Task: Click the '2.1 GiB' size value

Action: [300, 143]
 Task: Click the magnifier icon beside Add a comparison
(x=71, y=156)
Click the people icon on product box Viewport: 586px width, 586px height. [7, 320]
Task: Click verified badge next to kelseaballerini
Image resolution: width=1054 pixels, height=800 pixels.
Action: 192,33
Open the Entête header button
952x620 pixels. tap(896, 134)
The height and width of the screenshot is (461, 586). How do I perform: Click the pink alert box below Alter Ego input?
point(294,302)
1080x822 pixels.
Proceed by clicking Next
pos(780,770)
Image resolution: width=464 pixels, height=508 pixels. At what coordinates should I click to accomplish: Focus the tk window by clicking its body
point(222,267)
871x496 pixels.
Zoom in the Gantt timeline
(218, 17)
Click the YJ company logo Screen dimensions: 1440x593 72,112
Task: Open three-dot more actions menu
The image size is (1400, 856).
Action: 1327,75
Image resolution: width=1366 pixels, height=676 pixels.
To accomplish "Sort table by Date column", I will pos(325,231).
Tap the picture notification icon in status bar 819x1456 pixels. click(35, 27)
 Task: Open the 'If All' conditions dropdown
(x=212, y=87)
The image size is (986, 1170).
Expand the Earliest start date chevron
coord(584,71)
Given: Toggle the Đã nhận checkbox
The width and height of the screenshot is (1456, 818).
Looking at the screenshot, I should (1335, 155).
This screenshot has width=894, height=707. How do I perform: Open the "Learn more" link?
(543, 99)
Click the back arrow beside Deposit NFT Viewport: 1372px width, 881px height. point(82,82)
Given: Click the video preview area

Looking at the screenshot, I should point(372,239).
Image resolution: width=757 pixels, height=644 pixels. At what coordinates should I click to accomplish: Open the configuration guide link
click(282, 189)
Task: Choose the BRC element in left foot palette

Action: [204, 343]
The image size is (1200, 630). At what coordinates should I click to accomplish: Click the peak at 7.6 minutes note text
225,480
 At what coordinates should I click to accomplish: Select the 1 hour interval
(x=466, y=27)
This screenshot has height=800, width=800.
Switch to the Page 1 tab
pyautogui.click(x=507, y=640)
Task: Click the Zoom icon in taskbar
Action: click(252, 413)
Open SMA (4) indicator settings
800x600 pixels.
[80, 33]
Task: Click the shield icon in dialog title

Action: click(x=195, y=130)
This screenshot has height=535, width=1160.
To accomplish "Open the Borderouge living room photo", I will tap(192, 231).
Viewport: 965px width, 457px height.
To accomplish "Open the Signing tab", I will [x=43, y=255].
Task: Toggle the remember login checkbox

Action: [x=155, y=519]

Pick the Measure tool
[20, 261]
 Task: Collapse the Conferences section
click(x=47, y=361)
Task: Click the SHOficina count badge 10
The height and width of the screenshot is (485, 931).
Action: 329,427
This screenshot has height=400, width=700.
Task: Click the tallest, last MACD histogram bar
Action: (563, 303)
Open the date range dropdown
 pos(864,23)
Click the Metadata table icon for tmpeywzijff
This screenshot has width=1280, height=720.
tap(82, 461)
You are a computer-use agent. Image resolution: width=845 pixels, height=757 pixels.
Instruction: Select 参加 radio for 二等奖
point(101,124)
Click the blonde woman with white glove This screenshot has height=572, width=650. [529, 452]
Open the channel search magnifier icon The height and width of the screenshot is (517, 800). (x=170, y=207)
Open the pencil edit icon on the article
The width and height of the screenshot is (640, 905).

******************************

What you are asked to do. Which lines run from the one holding "Open SMA (4) indicator settings" through the one holding "Click the blonde" in the records above? Repeat them exactly, both included, and nothing more.

Solution to the problem.
Open SMA (4) indicator settings
800x600 pixels.
[80, 33]
Task: Click the shield icon in dialog title

Action: click(x=195, y=130)
This screenshot has height=535, width=1160.
To accomplish "Open the Borderouge living room photo", I will tap(192, 231).
Viewport: 965px width, 457px height.
To accomplish "Open the Signing tab", I will [x=43, y=255].
Task: Toggle the remember login checkbox

Action: [x=155, y=519]

Pick the Measure tool
[20, 261]
 Task: Collapse the Conferences section
click(x=47, y=361)
Task: Click the SHOficina count badge 10
The height and width of the screenshot is (485, 931).
Action: 329,427
This screenshot has height=400, width=700.
Task: Click the tallest, last MACD histogram bar
Action: (563, 303)
Open the date range dropdown
 pos(864,23)
Click the Metadata table icon for tmpeywzijff
This screenshot has width=1280, height=720.
tap(82, 461)
You are a computer-use agent. Image resolution: width=845 pixels, height=757 pixels.
Instruction: Select 参加 radio for 二等奖
point(101,124)
Click the blonde woman with white glove This screenshot has height=572, width=650. [529, 452]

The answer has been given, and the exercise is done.